Break-induced DNA replication

Abstract

Recombination-dependent DNA replication, often called break-induced replication (BIR), was initially invoked to explain recombination events in bacteriophage but it has recently been recognized as a fundamentally important mechanism to repair double-strand chromosome breaks in eukaryotes. This mechanism appears to be critically important in the restarting of stalled and broken replication forks and in maintaining the integrity of eroded telomeres. Although BIR helps preserve genome integrity during replication, it also promotes genome instability by the production of loss of heterozygosity and the formation of nonreciprocal translocations, as well as in the generation of complex chromosomal rearrangements.

Figure 1.

Three major repair pathways of homology-dependent recombination. Noncrossover (NCO) and crossover (CO) events are indicated. Black triangles represent resolution of Holliday junctions (HJs). Dashed lines represent new DNA synthesis. GC, gene conversion; SSA, single-strand annealing; BIR, break-induced replication.

Figure 2.

Scheme for recombination-dependent replication of T4. The end-replication problem leaves 3′ ssDNA ends on dsDNA (blue), further processed by gp46/47 nuclease. Mediator UvsY assists UvsX to form a presynaptic filament, competent for strand invasion with a homolgous duplex (red) to form D-loop intermediates.

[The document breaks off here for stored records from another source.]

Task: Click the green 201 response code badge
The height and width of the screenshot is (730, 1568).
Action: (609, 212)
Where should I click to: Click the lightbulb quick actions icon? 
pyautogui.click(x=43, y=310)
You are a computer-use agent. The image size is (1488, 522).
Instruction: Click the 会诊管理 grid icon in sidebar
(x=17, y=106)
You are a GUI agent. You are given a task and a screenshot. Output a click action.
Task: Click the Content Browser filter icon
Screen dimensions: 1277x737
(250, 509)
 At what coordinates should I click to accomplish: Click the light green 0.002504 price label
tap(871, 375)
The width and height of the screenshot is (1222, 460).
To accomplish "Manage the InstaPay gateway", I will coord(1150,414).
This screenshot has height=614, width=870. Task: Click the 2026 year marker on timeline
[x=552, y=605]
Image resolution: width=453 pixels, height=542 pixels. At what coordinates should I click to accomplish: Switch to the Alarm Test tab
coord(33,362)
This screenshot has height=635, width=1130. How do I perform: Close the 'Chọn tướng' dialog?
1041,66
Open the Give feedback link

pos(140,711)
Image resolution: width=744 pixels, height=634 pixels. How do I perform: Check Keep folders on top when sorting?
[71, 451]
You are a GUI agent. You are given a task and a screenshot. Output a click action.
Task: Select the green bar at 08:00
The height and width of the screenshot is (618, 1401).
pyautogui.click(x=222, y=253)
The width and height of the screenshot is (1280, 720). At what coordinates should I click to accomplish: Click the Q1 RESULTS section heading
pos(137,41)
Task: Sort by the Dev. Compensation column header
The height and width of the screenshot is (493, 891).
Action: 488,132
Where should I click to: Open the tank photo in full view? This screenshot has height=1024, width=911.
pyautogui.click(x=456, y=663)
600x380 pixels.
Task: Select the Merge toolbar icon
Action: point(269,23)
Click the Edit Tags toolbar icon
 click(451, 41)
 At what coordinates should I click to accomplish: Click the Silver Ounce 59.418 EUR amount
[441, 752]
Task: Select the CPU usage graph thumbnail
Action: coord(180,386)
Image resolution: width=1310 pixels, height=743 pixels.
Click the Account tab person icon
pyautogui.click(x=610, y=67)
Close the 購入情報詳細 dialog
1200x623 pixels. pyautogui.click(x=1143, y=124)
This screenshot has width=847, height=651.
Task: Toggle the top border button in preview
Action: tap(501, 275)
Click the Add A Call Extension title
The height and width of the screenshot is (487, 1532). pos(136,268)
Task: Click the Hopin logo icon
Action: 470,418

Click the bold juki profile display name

UvsW helicase stabilizes this structure. Full assembly of the replisome, consisting of gp43 (DNA polymerase), gp32 (single-strand DNA binding protein), gp45 (clamp) and gp44/62 (clamp loader), primase (gp41), and (gp61) fork helicase and helicase loader (gp59), establishing bidirectional replication.

Figure 3.

Key intermediates of replication initiated by homologous recombination. The double-stranded DNA end is resected, exposing the single-stranded 3′ end. Strand invasion results in a D-loop intermediate. Bubble migration involves priming of leading- but not lagging-strand DNA synthesis (left), whereas full fork establishment involves coupling of leading- and lagging-strand synthesis (right). The solid line with arrowhead represents the invading 3′ end. Dashed lines represent new DNA synthesis.

Figure 4.

Three different assays used to explore BIR. BIR assays involving (A) a typical chromosome fragmentation vector (CFV), (B) HO-endonuclease-induced DSB where only one end shares homology with the donor (where homology is indicated in yellow), and (C) telomere maintenance in the absence of telomerase by recombination-dependent replication.

Figure 5.

Kinetics of BIR. Schematic representation of a diploid BIR strain used to measure the kinetics of BIR, where there is only homology to the left of the DSB (left). Black arrows represent the position of primers used for ChIP analysis. Gray arrows represent the position of primers used for primer extension assay. The graph (right) shows the kinetics of strand invasion (circles), initiation of new DNA synthesis (squares), and product formation (triangles). (Figure modified from Jain et al. 2009.)

Figure 6.

Schematic of events that involve a combination of BIR and SSA. Inverted repeats are shown as blue and red arrows, respectively, which are separated by marker AB. DSB at one of the inverted repeats is followed by resection and invasion into the other (homologous) inverted repeat. DNA synthesis (dashed line) proceeds until the end of the break. Depending on which strand gets resected, SSA results in different orientation of the marker (AB). (Figure adapted from Bartsch et al. 2000.)